Котовский находился в глубоком тылу противника, связь с дивизией была эпизодической. Его окружали вражеские силы, превосходящие его в несколько десятков раз. Конечно, нужно было быть очень осторожным, но противника все же он не боялся.
Была ночь, тишина; лишь временами где-то далеко громыхали орудия. В бывшем будуаре поповской дочери горело две коптилки у попа не было керосина, в бригаде — тоже. На полу на подушках стонал и бредил раненный в голову навылет начальник пулеметной команды первого полка Слива. Накануне проказница пуля угодила ему в переносицу и вышла через затылок (впрочем, через десять дней счастливчик Слива сидел снова в седле). У полевого телефона дремал телефонист; адъютант Котовского невероятно засаленными картами раскладывал пасьянс; за дверью, в сенях, комиссар бригады, фыркая и всхлипывая, умывался. Котовский сидел над картой. Он обдумывал новую операцию, подобную своей исторической операции под Тирасполем. Операция эта заключалась в таранном ударе в гущу неприятельского фронта с глубоким проникновением в тыл, с захватом переправ и конечной атакой с тыла противника по его фронту.

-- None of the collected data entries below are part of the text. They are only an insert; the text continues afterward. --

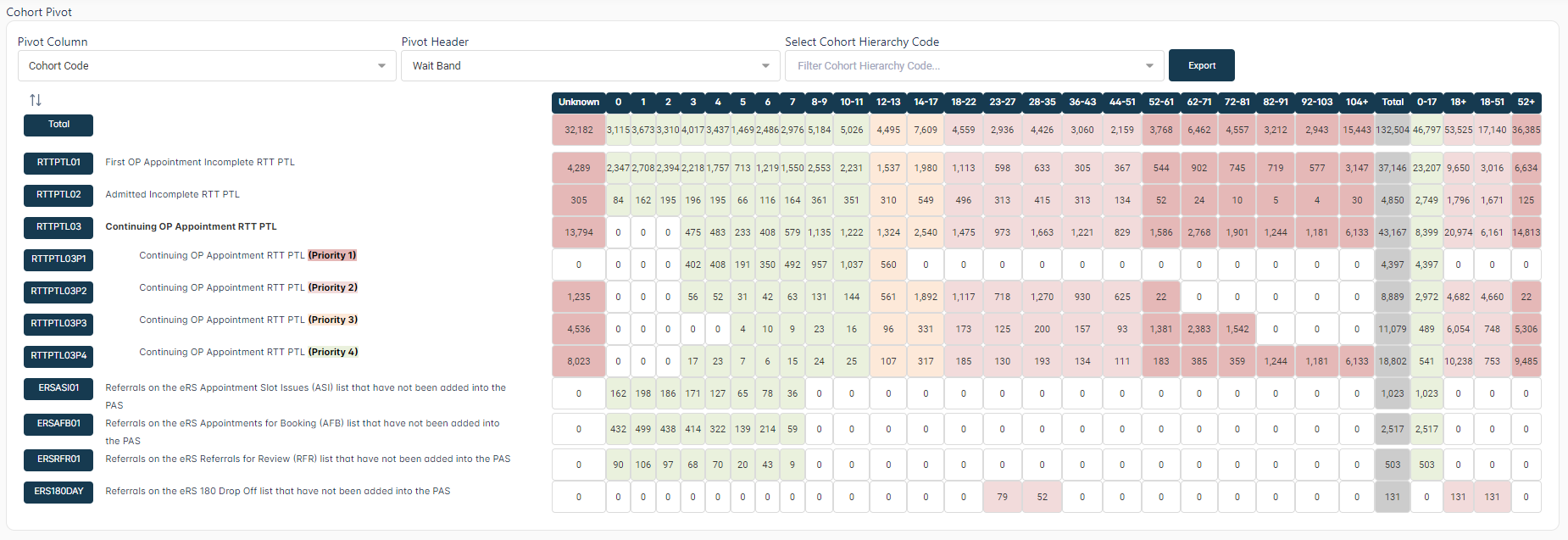Click the Priority 1 highlighted label
The height and width of the screenshot is (540, 1568).
(332, 255)
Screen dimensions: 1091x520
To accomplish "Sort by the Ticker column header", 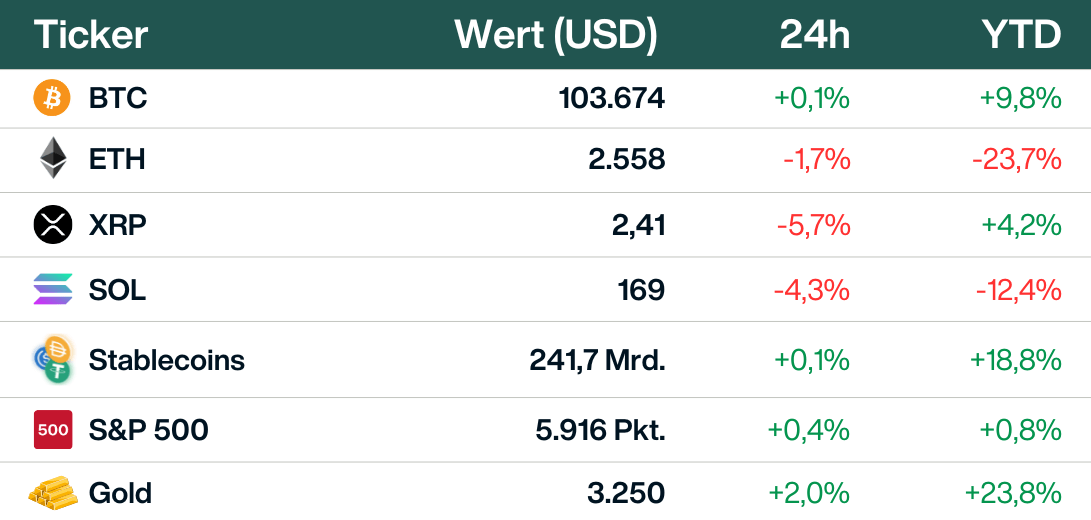I will 91,35.
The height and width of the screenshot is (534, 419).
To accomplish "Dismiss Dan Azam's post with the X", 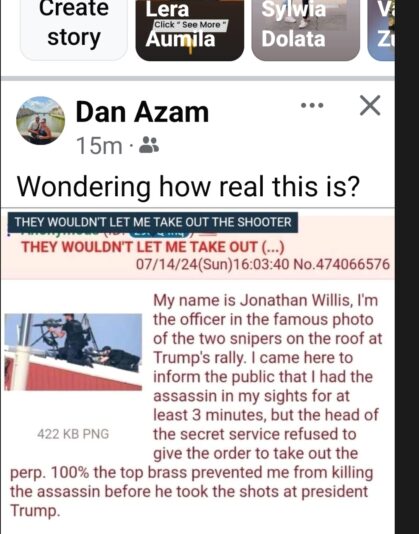I will pyautogui.click(x=370, y=106).
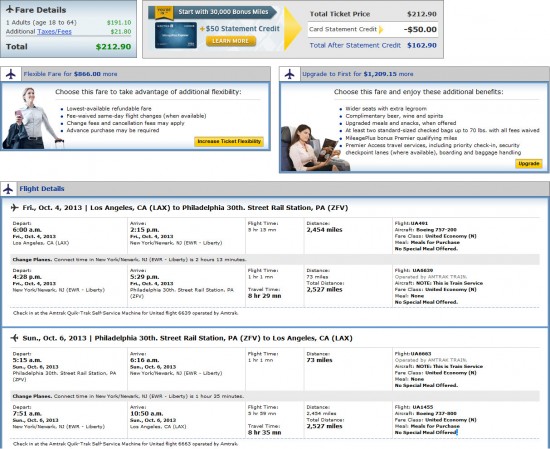Click the airplane icon in Flexible Fare header

coord(11,74)
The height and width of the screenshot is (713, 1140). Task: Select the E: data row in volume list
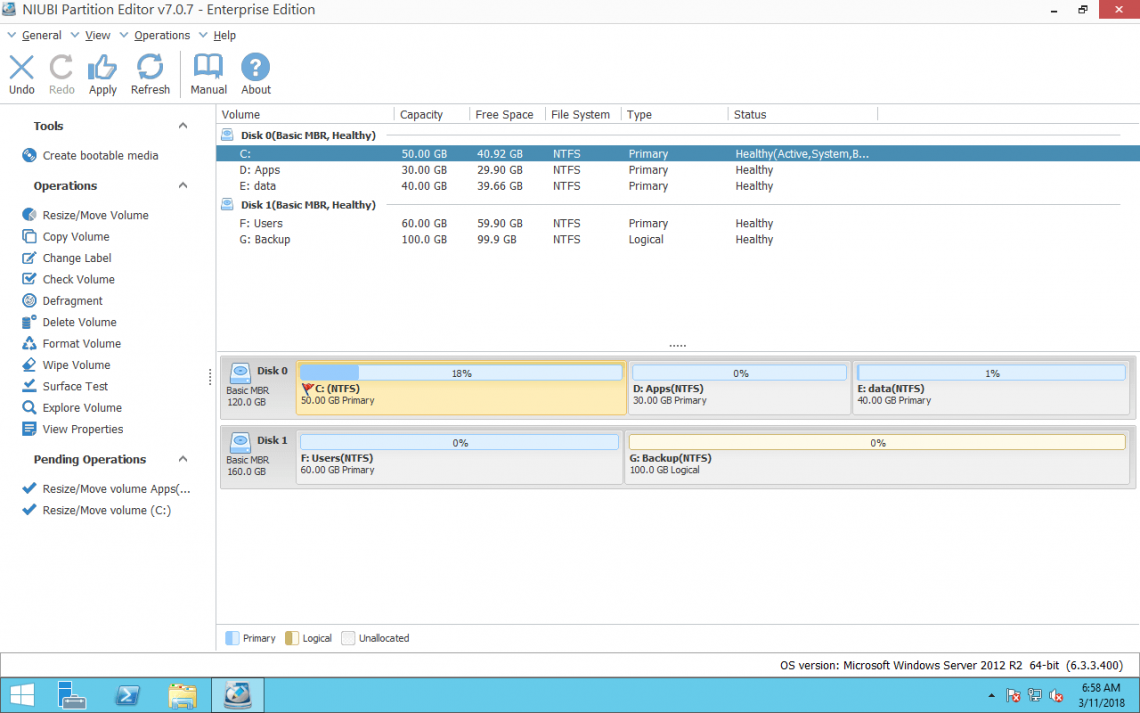pyautogui.click(x=258, y=186)
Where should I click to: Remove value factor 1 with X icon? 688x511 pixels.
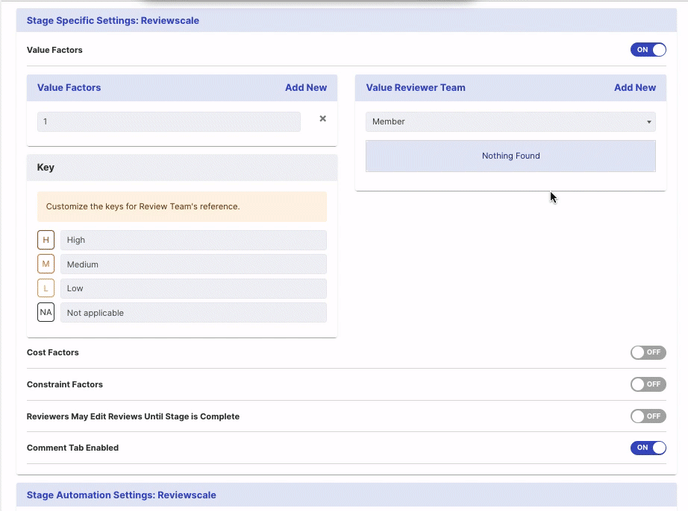322,119
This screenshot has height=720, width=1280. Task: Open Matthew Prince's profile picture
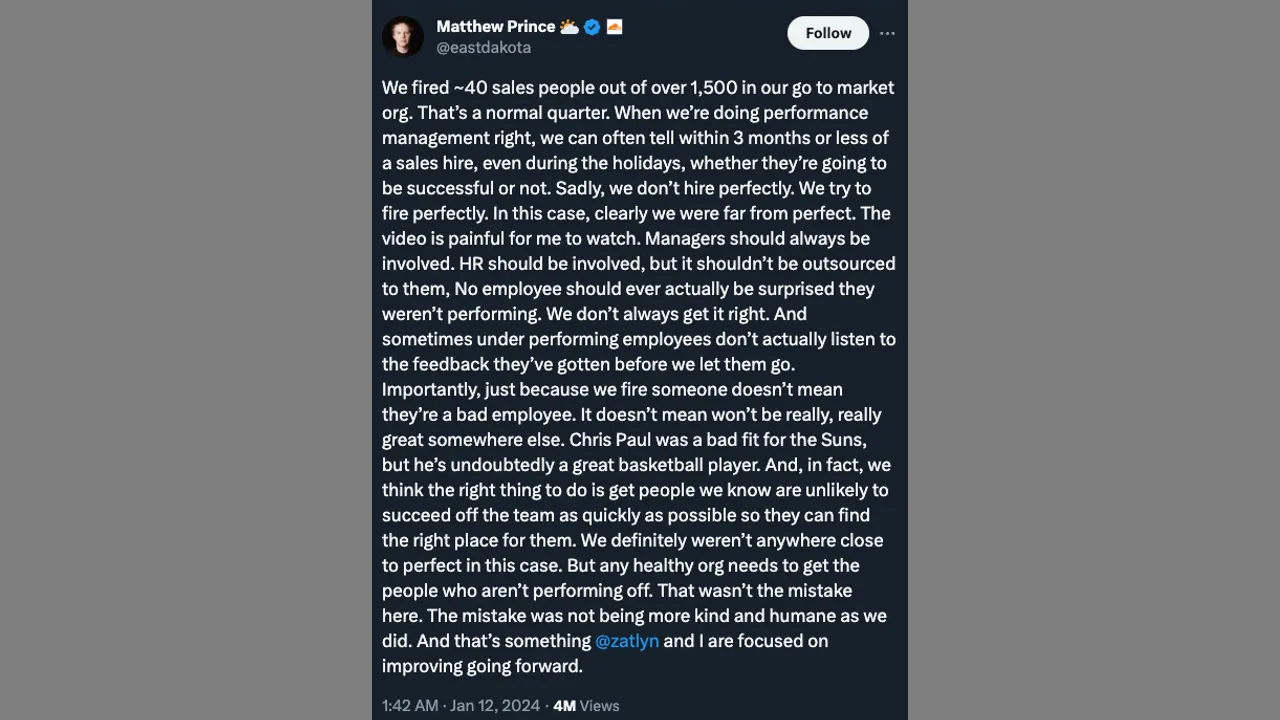(403, 36)
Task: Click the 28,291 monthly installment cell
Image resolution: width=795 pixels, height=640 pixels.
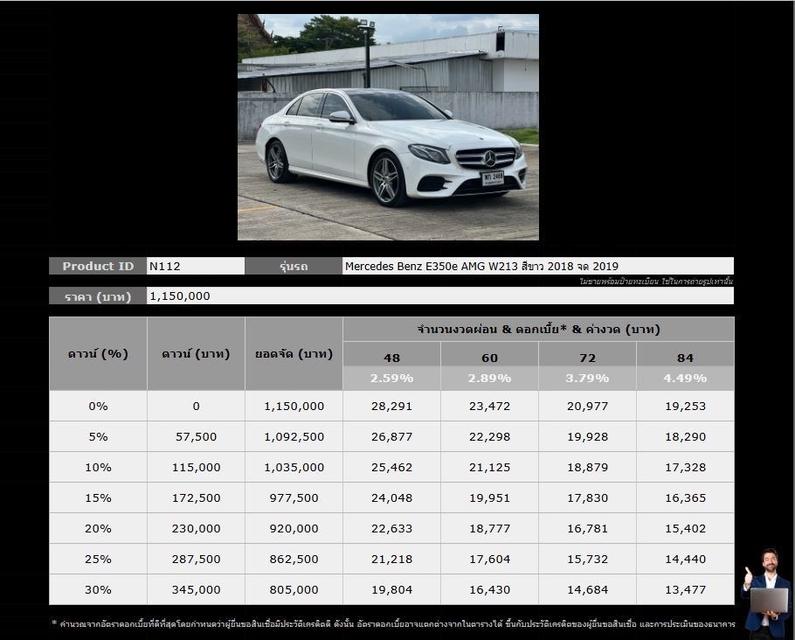Action: (x=391, y=406)
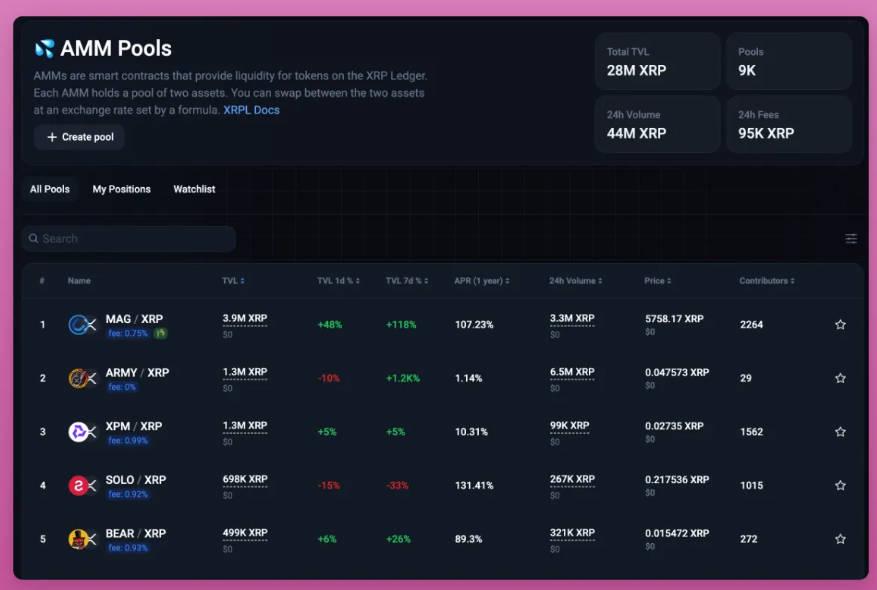This screenshot has width=877, height=590.
Task: Click the red SOLO token icon
Action: (79, 485)
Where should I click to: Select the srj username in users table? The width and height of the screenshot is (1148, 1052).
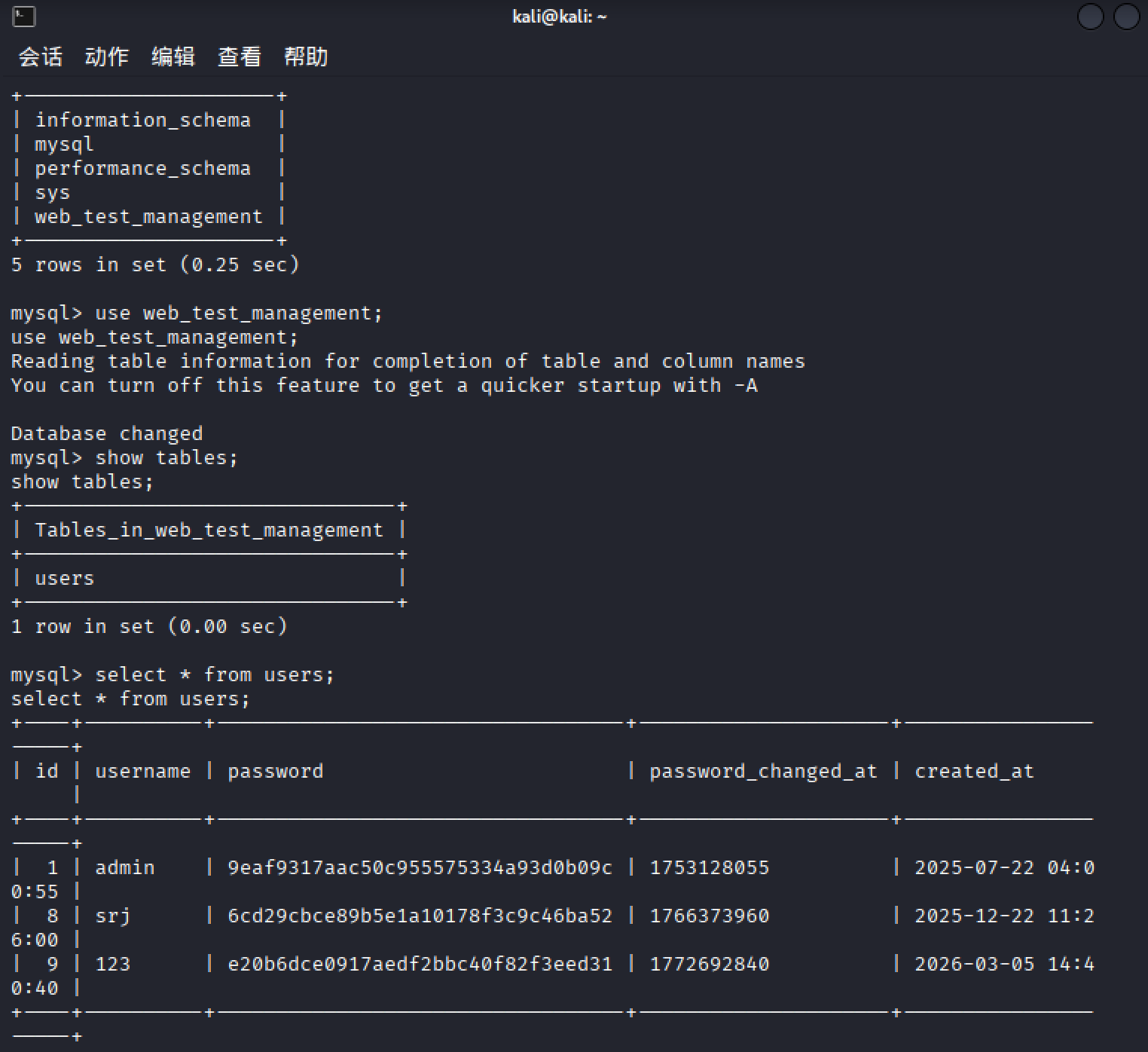pyautogui.click(x=113, y=916)
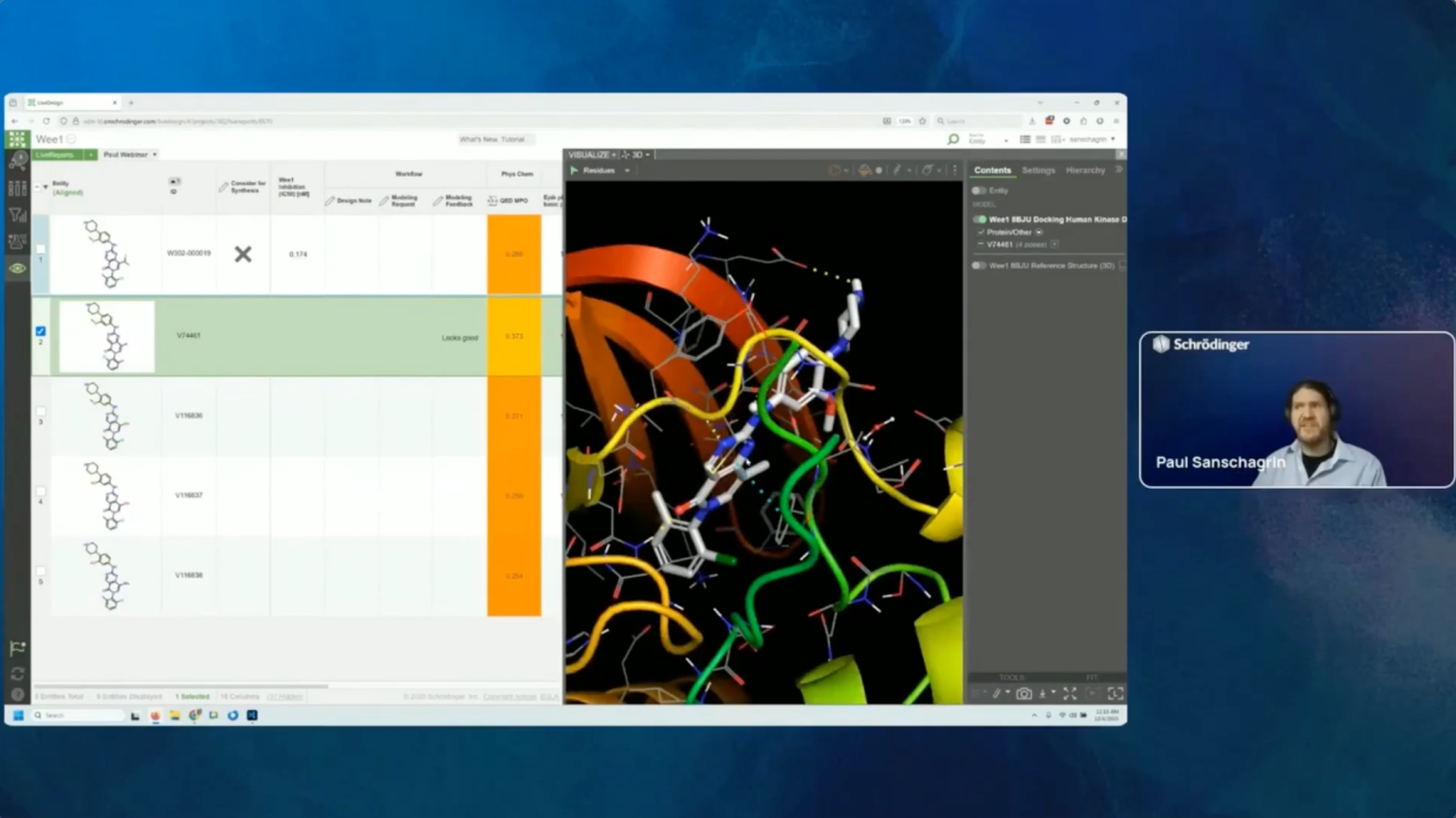Screen dimensions: 1456x818
Task: Click the refresh icon in left sidebar
Action: [x=17, y=673]
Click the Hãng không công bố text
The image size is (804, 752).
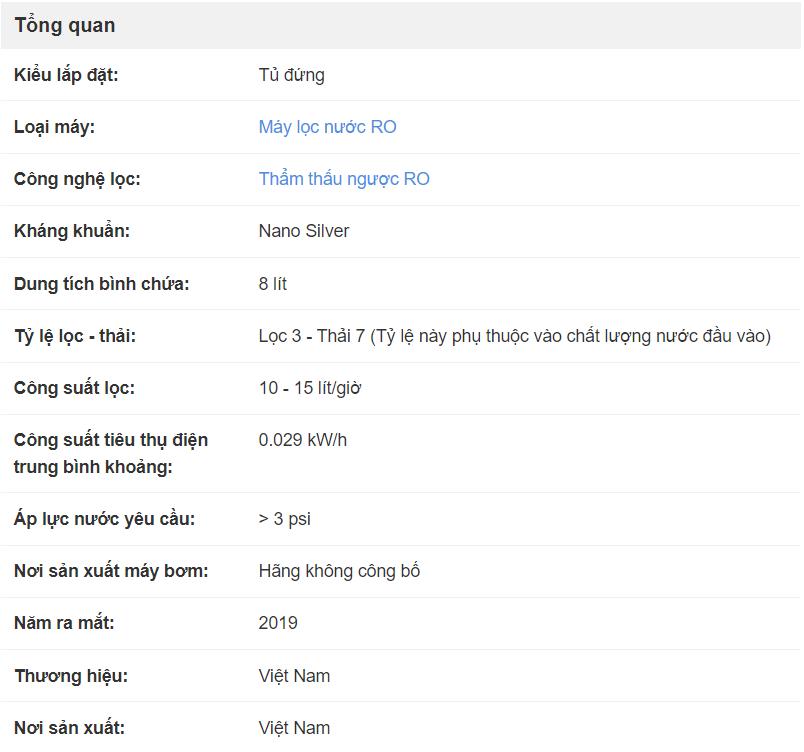point(339,571)
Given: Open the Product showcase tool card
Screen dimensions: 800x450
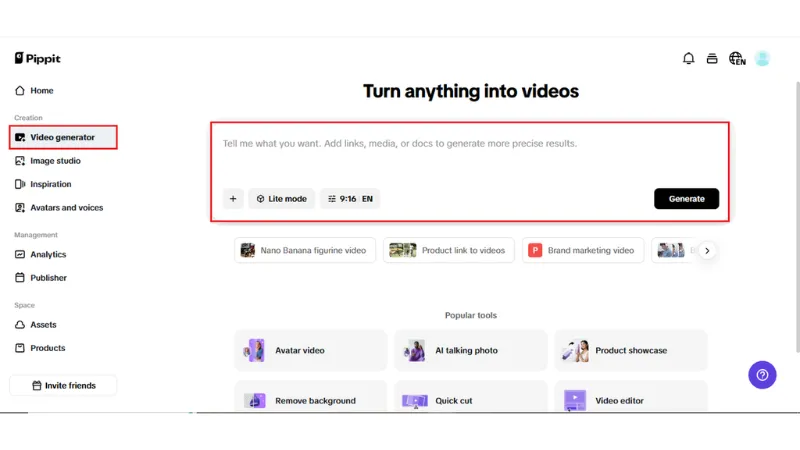Looking at the screenshot, I should tap(630, 351).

Напротив Котовского сидел помощник начальника штаба, бывший штабс-капитан Садаклий. За три года работы с Котовским он растерял все свое штабс-капитанство — ни разу не осмелился высказать своих стратегических познаний.
Разведка привела «подозрительного»; обыкновенный украинский парень в рваных сапогах, с посиневшими от холода руками, в кафтане из домотканого коричневого сукна. «Подозрительный» признал Котовского и широко улыбнулся. Запустив руку глубоко за пазуху, откуда-то из недр исподнего достал он пропитанный потом пакет. «Подозрительный» оказался гонцом из дивизии, переодетым в вольное платье. Минуя свои и неприятельские разъезды, подъезжая где на крестьянской, где на петлюровской подводе, лавируя, притворяясь и обманывая встречных и поперечных, расспрашивая обывателей, заговаривая зубы подвыпившим казакам, прошел он за двое суток шестьдесят километров через несколько фронтов.
Командир дивизии писал, что, по сведениям разведки, конница есаула Яковлева начала обход дивизии с правого фланга, угрожая разгромом тылов и захватом основных коммуникационных линий. Командир дивизии просил Котовского либо немедленно отступить на линию фронта, разыскать Яковлева и р-азбить его, либо проделать какую-либо другую операцию, могущую надолго отучить противника от активных действий.